EXERCISE REQUIREMENTS: The answer consists of the lines from the line holding "This screenshot has height=340, width=662." through the last line of the entries, retyped exactly, and nothing else. No pictures belong in it.

Entries taken from a collection:
----------

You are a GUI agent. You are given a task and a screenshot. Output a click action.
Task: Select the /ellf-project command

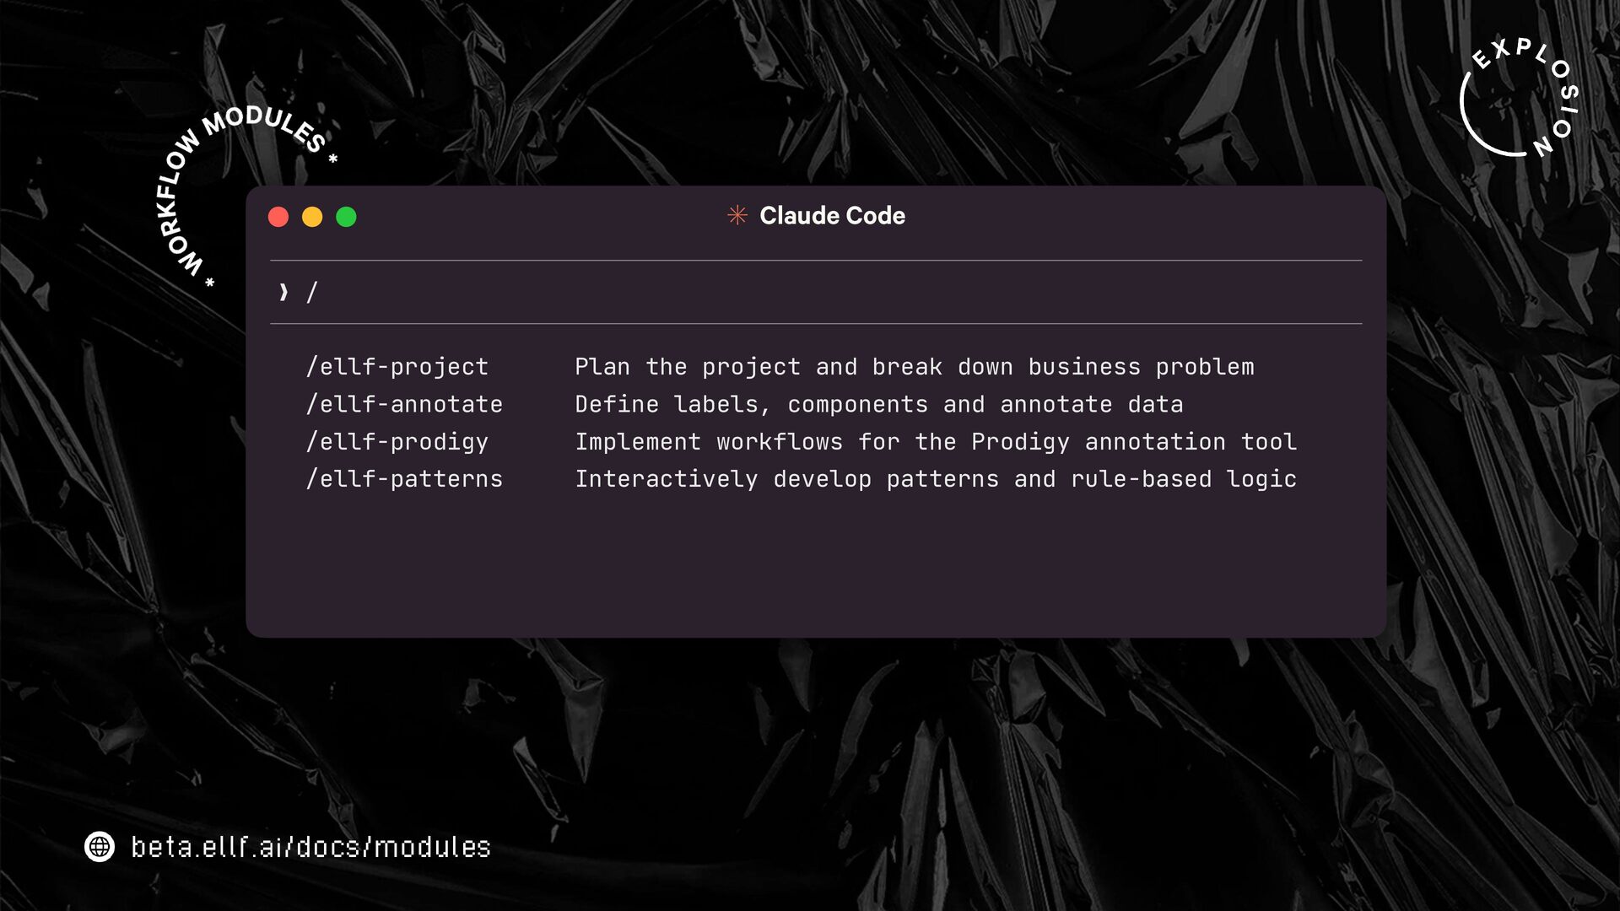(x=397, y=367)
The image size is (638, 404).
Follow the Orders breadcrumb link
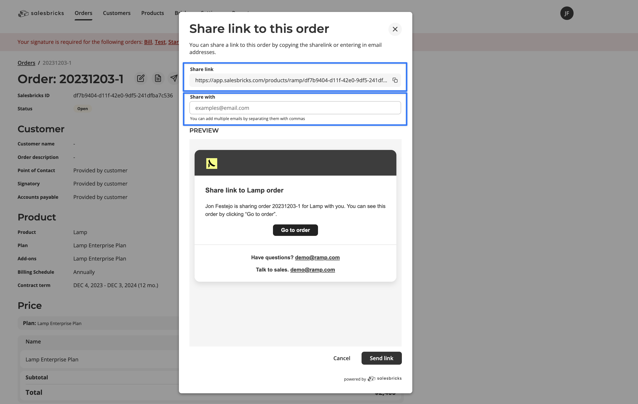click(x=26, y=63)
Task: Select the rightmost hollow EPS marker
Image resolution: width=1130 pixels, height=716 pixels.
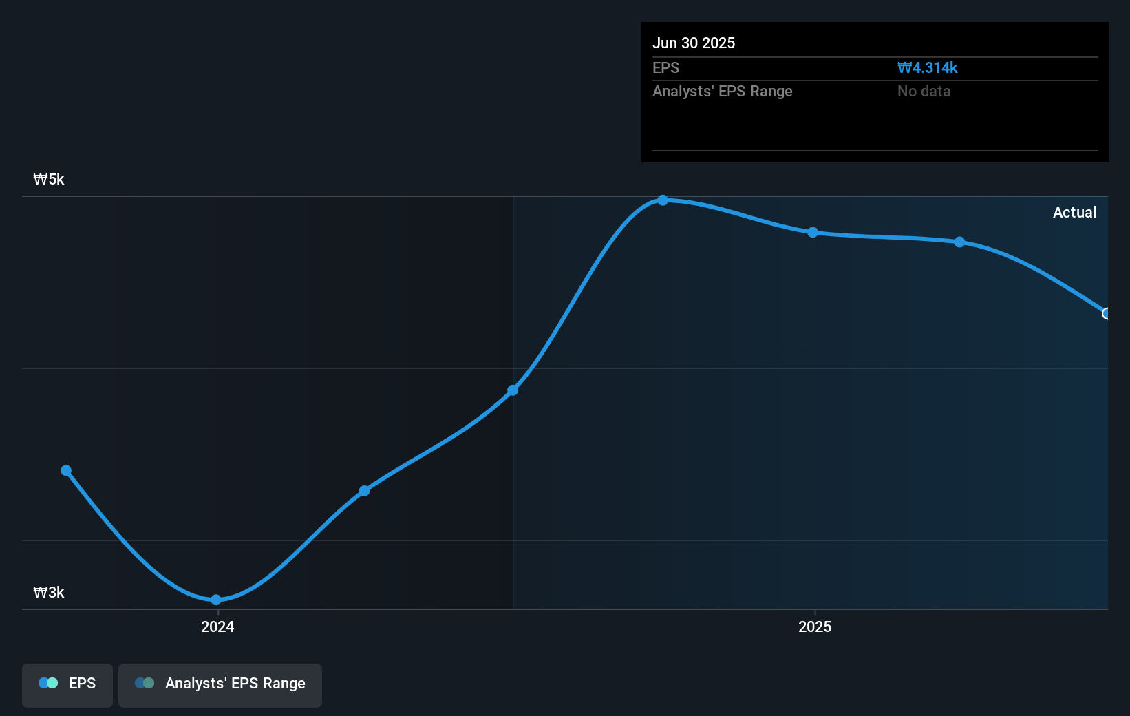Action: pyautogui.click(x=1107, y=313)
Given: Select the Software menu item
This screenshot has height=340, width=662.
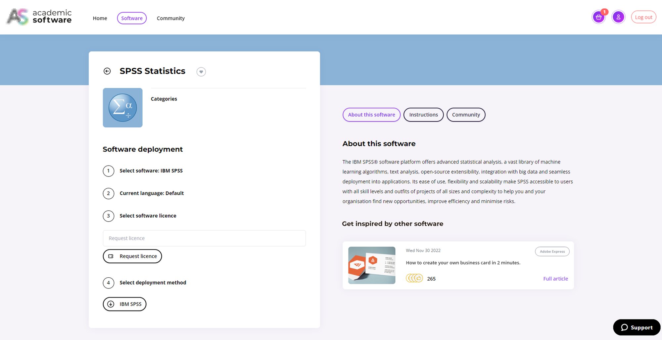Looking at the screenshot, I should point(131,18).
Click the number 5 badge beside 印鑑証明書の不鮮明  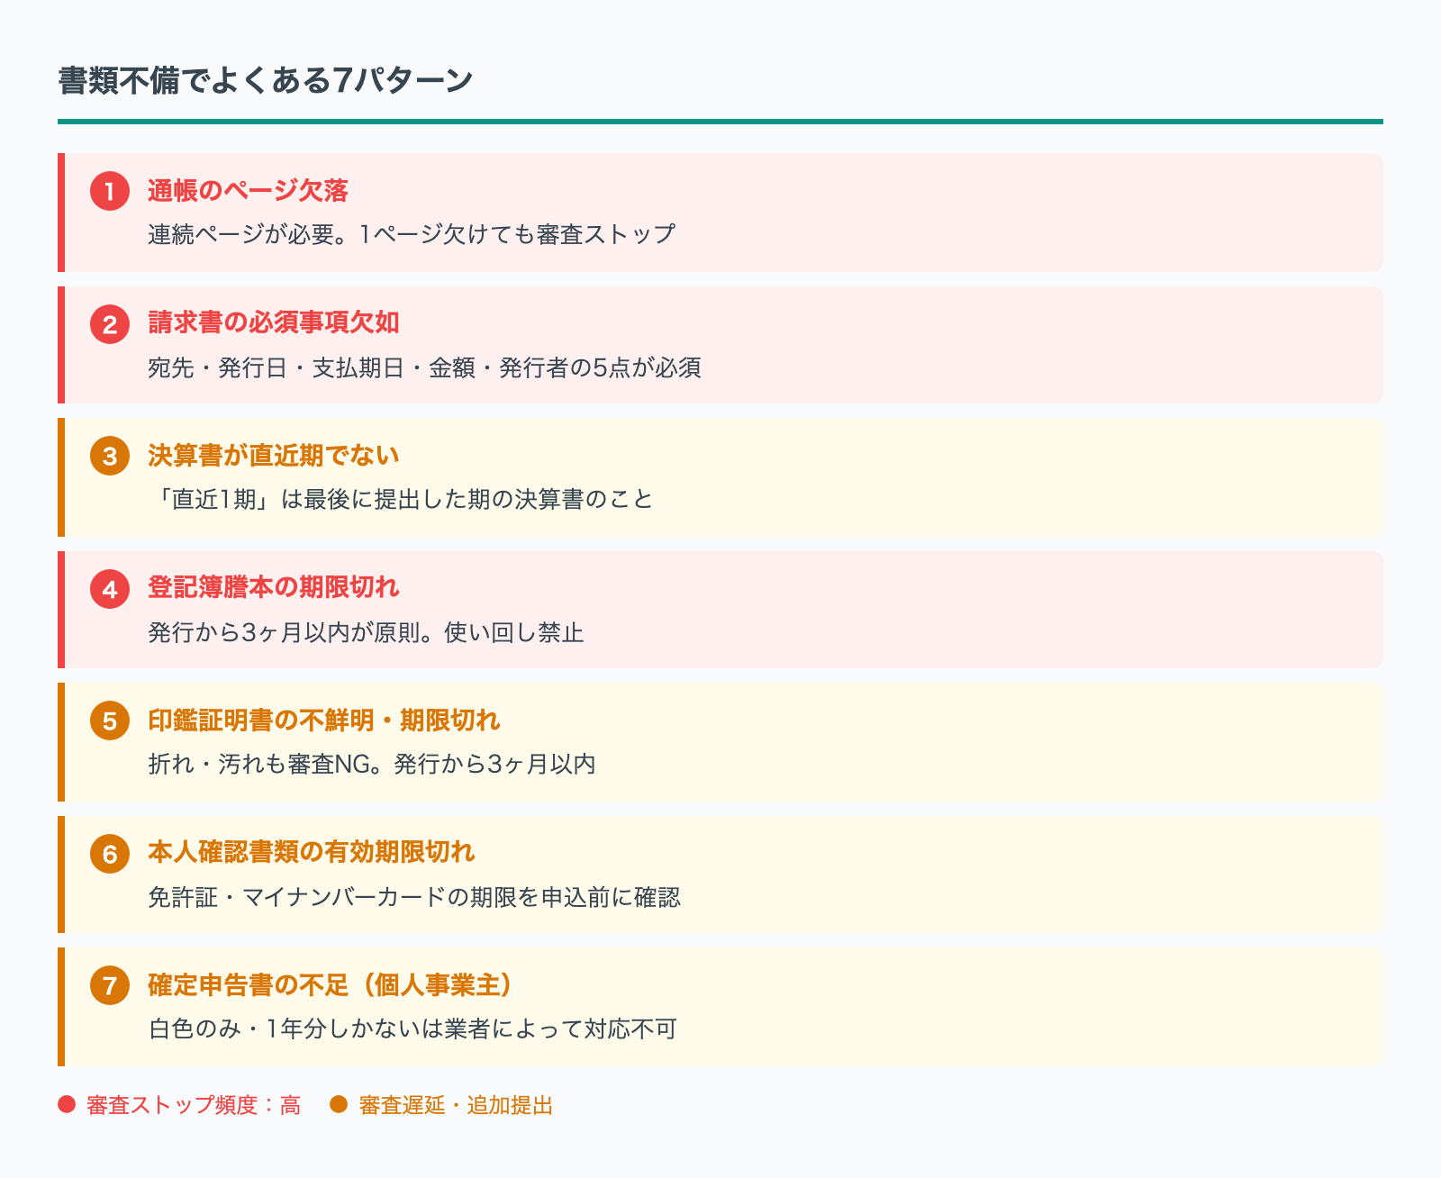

----------

OUTPUT OF THE EXERCISE:
This screenshot has height=340, width=662.
Looking at the screenshot, I should point(131,18).
Click the number 5 badge beside 印鑑証明書の不鮮明  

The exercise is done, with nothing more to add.